To determine the number of ways in which five different employees can be seated in four indistinguishable offices, we will use the concept of partitioning of an integer.

The problem is equivalent to partitioning the number 5 (representing the 5 different employees) into at most 4 parts (representing the 4 indistinguishable offices) where each part represents the number of employees in each office.

The partitions of 5 into at most 4 parts are as follows :

1. $(5, 0, 0, 0)$ – One office has 5 employees, and the other three have none.


2. $(4, 1, 0, 0)$ – One office has 4 employees, another one has 1, and the other two have none.

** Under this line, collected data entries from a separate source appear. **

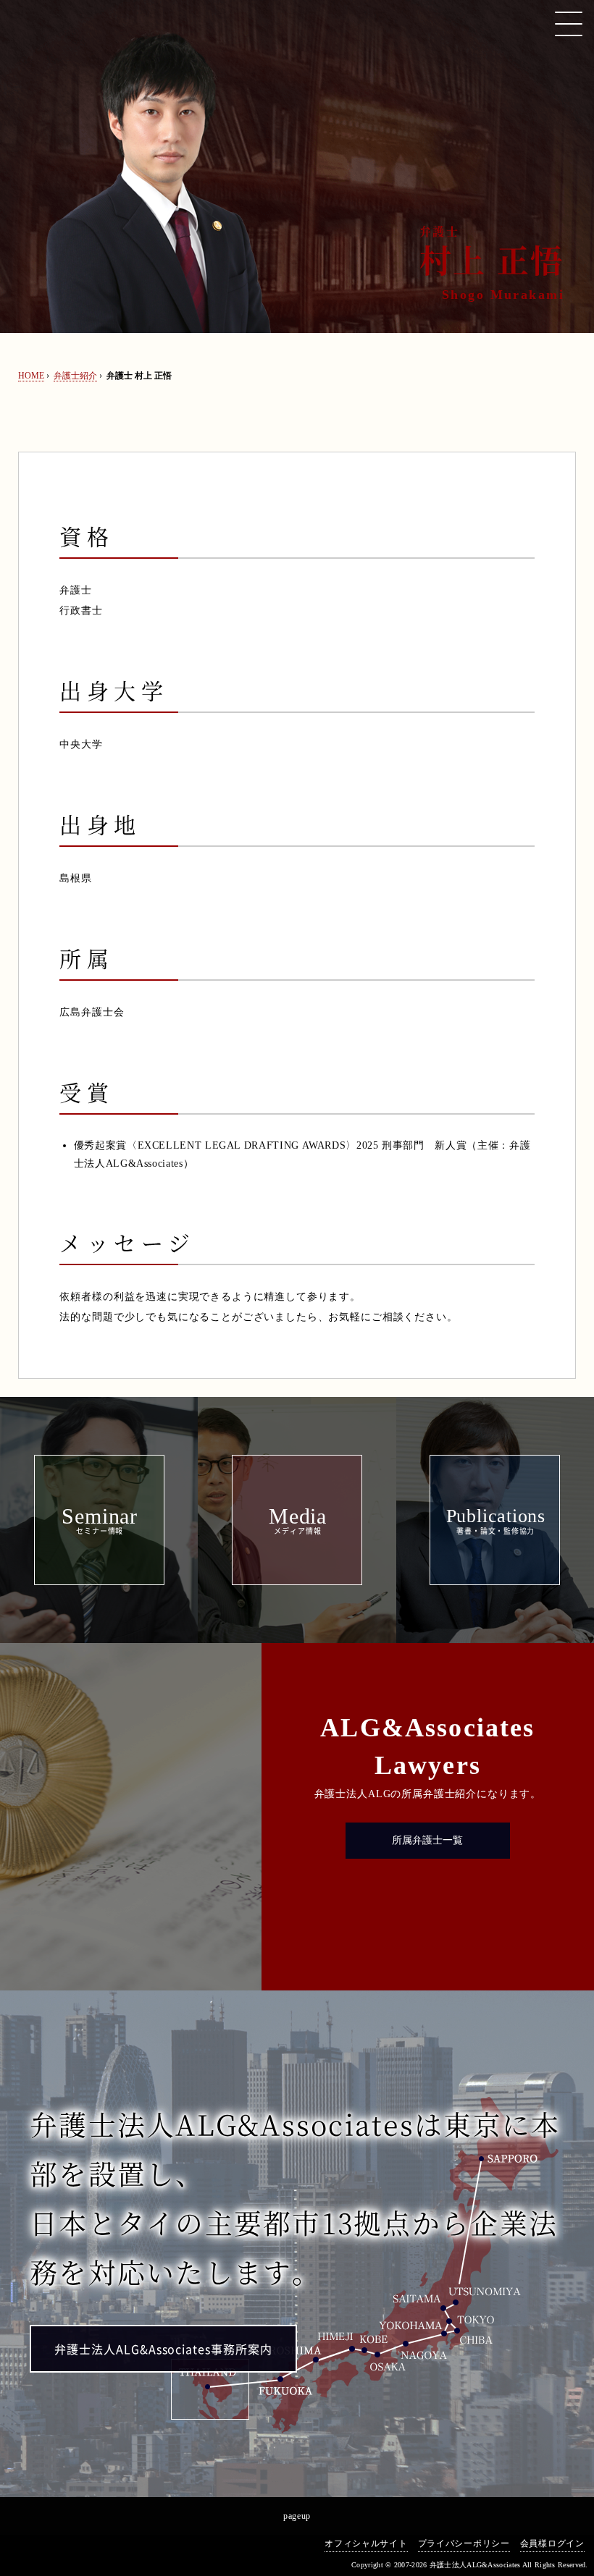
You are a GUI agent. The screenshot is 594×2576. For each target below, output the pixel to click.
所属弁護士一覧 (427, 1840)
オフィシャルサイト (366, 2543)
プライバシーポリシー (464, 2543)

3. $(3, 2, 0, 0)$ – One office has 3 employees, another one has 2, and the other two have none.


4. $(3, 1, 1, 0)$ – One office has 3 employees, two have 1 each, and one has none.


5. $(2, 2, 1, 0)$ – Two offices have 2 employees each, one has 1, and one has none.


6. $(2, 1, 1, 1)$ – One office has 2 employees, and the other three have 1 each.

However, since the offices are indistinguishable, we must not count partitions that differ only by the order of the parts. This means that partitions like $(5, 0, 0, 0)$, $(0, 5, 0, 0)$, $(0, 0, 5, 0)$, and $(0, 0, 0, 5)$ all represent the same scenario and thus are counted as one.

So we end up with 6 distinct partition scenarios.

Now, for each partition, we need to find the number of ways to assign the employees according to each partition :

1. $(5, 0, 0, 0)$ – All employees are in one office. There is 1 way to do this because the offices are indistinguishable.


2. $(4, 1, 0, 0)$ - For the group with 4 employees, there are $${}^5{C_4}$$ ways to choose which 4 out of the 5 will be together. Then the remaining employee is automatically assigned to the second office. So, there are $${}^5{C_4}$$ ways for this partition.


3. $(3, 2, 0, 0)$ - For the group with 3 employees, there are ${}^5{C_3}$ ways to choose them, and for the group with 2 employees, there are $${}^2{C_2}$$ ways to choose them (which is essentially 1 way since the last 2 employees are automatically grouped). But the 2 offices these groups can occupy are indistinguishable, so we do not multiply by 2. So, there are $${}^5{C_3}$$ ways for this partition.


4. $(3, 1, 1, 0)$ - For the group with 3 employees, there are $${}^5{C_3}$$ ways. Then we have two indistinguishable offices, each with 1 employee. The order does not matter as offices are indistinguishable. So, there are simply $${}^5{C_3}$$ ways.


5. $(2, 2, 1, 0)$ – For the first group of 2 employees, there are $${}^5{C_2}$$ ways to choose them. For the next group of 2 employees, there are $${}^3{C_2}$$ ways from the remaining 3. Then, the last employee is alone, and since the offices are indistinguishable, there are no further combinations to consider. However, we have double-counted since the two groups of two are indistinguishable. To adjust for this, we divide by 2. This gives us $\frac{{}^5{C_2} \cdot {}^3{C_2}}{2}$ ways.


6. $(2, 1, 1, 1)$ - For the group with 2 employees, there are ${}^5{C_2}$ ways to choose them. The other three employees are each in their own office, with no further combinations since the offices are indistinguishable, so there are ${}^5{C_2}$ ways for this partition.

Let's compute these cases :

• $(5, 0, 0, 0)$ corresponds to $1$ way.


• $(4, 1, 0, 0)$ corresponds to ${}^5{C_4} = 5$ ways.


• $(3, 2, 0, 0)$ corresponds to ${}^5{C_3} = 10$ ways.


• $(3, 1, 1, 0)$ corresponds to ${}^5{C_3} = 10$ ways.


• $(2, 2, 1, 0)$ corresponds to $\frac{{}^5{C_2} \cdot {}^3{C_2}}{2} = \frac{10 \cdot 3}{2} = 15$ ways.


• $(2, 1, 1, 1)$ corresponds to ${}^5{C_2} = 10$ ways.

Adding up all the ways we get :

$$ 1 + 5 + 10 + 10 + 15 + 10 = 51 $$

Therefore, the number of ways five different employees can sit into four indistinguishable offices ($\mathrm{n}$) is 51, which corresponds to Option C.